=== TEKS BACAAN ===
PTT (Pengelolaan Tanaman Terpadu) padi sawah menyediakan beberapa pilihan komponen teknologi yang dikelompokkan menjadi komponen teknologi dasar dan komponen teknologi pilihan.
Komponen teknologi dasar adalah sekumpulan teknologi yang dianjurkan untuk diterapkan semuanya sehingga diharapkan dapat meningkatkan produksi dengan input yang efisien sebagaimana menjadi tujuan dari PTT. Komponen teknologi dasar PTT (Pengelolaan Tanaman Terpadu) padi sawah meliputi :
·         Penggunaan varietas padi unggul atau varietas padi berdaya hasil tinggi dan bernilai ekonomi tinggi yang sesuai dengan karakteristik lahan, lingkungan dan keinginan petani
·         Benih bermutu dan berlabel/bersertifikat
·         Pemupukan berimbang berdasarkan kebutuhan tanaman dan status hara tanah
·         Pengendalian hama dan penyakit secara terpadu (PHT).
Sedangkan komponen teknologi pilihan adalah teknologi-teknologi penunjang yang tidak mutlak harus diterapkan tetapi lebih didasarkan pada spesifik lokasi maupun kearifan lokal dan telah terbukti serta berpotensi meningkatkan produktivitas. Secara spesifik lokasi dan kearifan lokal komponen teknologi ini dapat diperoleh dari sumber daya alam yang tersedia ataupun dari pengalaman petani sendiri. Komponen teknologi pilihan PTT (Pengelolaan Tanaman Terpadu) padi sawah meliputi :
·         Pengolahan tanah sesuai musim dan pola tanam
·         Penggunaan bibit muda (< 21 HSS)
·         Tanam dengan jumlah bibit terbatas yaitu antara 1 – 3 bibit perlubang
·         Pengaturan populasi tanaman secara optimum (jajar legowo)

=== BARIS DATA ===
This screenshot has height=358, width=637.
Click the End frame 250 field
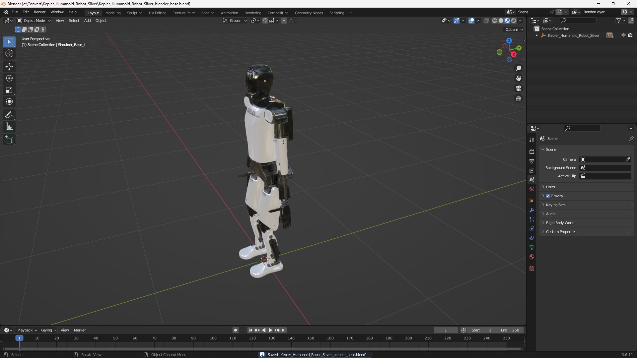point(510,330)
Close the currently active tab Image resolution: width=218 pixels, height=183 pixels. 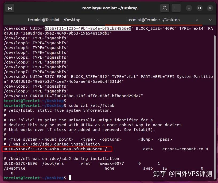point(197,20)
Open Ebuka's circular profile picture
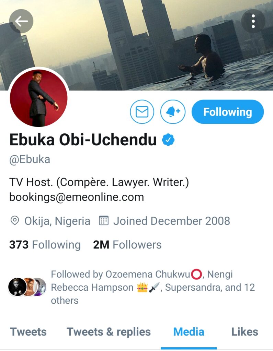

=== YANG HARUS DIKERJAKAN ===
[1] Menurut teks tentang PTT padi sawah, bibit semuda apa yang digunakan dalam komponen teknologi pilihan?
[2] Teruskan teks tentang PTT padi sawah mulai dari sesudah butir terakhir yang tertulis.
Bahan ini sama sekali tidak ada hubungannya dengan teks tentang PTT padi sawah.

=== HASIL TUGAS ===
[1] Bibit muda yang umurnya kurang dari 21 HSS.

[2]
·         Pemberian bahan organik berupa kompos atau pupuk kandang serta pengembalian jerami ke sawah sebagai pupuk dan pembenah tanah
·         Pengairan berselang (intermiten irrigation) secara efektif dan efisien
·         Pengendalian gulma dengan landak atau gasrok
·         Panen dan penanganan pasca panen yang tepat.
Perpaduan komponen teknologi dasar dan komponen teknologi pilihan ini diharapkan dapat memberikan jalan keluar terhadap permasalahan produktivitas padi dengan didasarkan pada pendekatan yang partisipatif.

TEKNIS PELAKSANAAN PTT PADI SAWAH
Berikut akan diuraikan teknis budidaya padi sawah melalui pendekatan PTT (Pengelolaan Tanaman Terpadu) dengan menggabungkan komponen teknologi dasar dan teknologi pilihan.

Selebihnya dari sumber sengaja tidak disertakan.